Shaggy could see Ren and Vlad standing at their table as well, to get a better view of what was going on. Ralph, however, seemed slumped in his chair. That made Shaggy raise an eyebrow, but he continued toward the bar and started pushing various patrons out of his way. The bear-man’s angry voice spoke up again and Shaggy was sure he could hear some slurring in the alien’s speech.

“Bullshit! You did it on purpose. All know all about you mutants and human fuckers! You all got a problem with us aliens ‘taking’ your human woman. Well, guess what bitch?! She’s with me, she’s my woman! Ain’t nothing going to change that!”

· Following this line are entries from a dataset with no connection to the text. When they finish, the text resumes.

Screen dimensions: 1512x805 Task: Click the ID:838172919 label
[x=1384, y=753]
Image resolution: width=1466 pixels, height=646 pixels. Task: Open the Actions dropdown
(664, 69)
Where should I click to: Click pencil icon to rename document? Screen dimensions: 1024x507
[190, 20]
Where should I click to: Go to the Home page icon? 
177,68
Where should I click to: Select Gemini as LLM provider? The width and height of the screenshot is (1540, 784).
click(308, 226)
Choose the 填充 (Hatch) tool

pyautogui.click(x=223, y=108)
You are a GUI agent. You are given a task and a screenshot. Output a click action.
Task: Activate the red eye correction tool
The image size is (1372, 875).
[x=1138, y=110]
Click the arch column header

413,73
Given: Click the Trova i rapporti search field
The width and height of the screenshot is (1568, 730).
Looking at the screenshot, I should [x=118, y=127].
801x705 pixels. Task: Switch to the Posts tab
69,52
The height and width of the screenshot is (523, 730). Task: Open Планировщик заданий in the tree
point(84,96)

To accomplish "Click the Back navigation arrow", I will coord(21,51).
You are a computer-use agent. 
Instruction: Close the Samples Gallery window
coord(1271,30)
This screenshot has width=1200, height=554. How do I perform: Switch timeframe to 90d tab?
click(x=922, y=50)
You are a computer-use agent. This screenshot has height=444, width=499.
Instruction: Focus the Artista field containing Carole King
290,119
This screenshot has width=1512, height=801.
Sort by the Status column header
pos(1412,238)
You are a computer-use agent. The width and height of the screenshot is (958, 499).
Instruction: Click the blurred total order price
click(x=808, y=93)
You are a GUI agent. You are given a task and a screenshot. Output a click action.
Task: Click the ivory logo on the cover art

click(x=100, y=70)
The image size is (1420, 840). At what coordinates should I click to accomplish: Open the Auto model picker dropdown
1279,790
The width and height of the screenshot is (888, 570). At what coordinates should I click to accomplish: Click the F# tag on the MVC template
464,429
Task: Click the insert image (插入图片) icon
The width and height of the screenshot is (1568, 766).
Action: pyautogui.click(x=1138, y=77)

Shaggy made it to the bar just as Dave set his mug down and glared up at the bear. “Okay, my guy. I have no problem with you or her. But I will bet that you angrily shouting about your girlfriend like she’s property is a sure way to end a relationship.”

“FUCK YOU!” the bear alien shouted.

“He doesn’t mean nothing by it. He’s just drunk.” The bear alien’s girlfriend said. Although she looked a little miffed at what her boyfriend had said. At least to Shaggy.

“I get that. Whatever goes on between you two is between both of you. But if he brings it here, he ain’t going to be happy.” Dave said.

“Naw. No need for that, we’ll just go. Won’t we, baby?”

The girlfriend continued to try to drag her irate boyfriend away as he stared down at Dave. For a moment, Shaggy thought everything was going to deescalate. But suddenly the bear-man’s arm swung backward angrily, and the girlfriend went flying. Shaggy saw a flash of black in his peripheral vision as Vlad caught the poor woman. He was about to rush the alien, but Dave was suddenly armored and moving.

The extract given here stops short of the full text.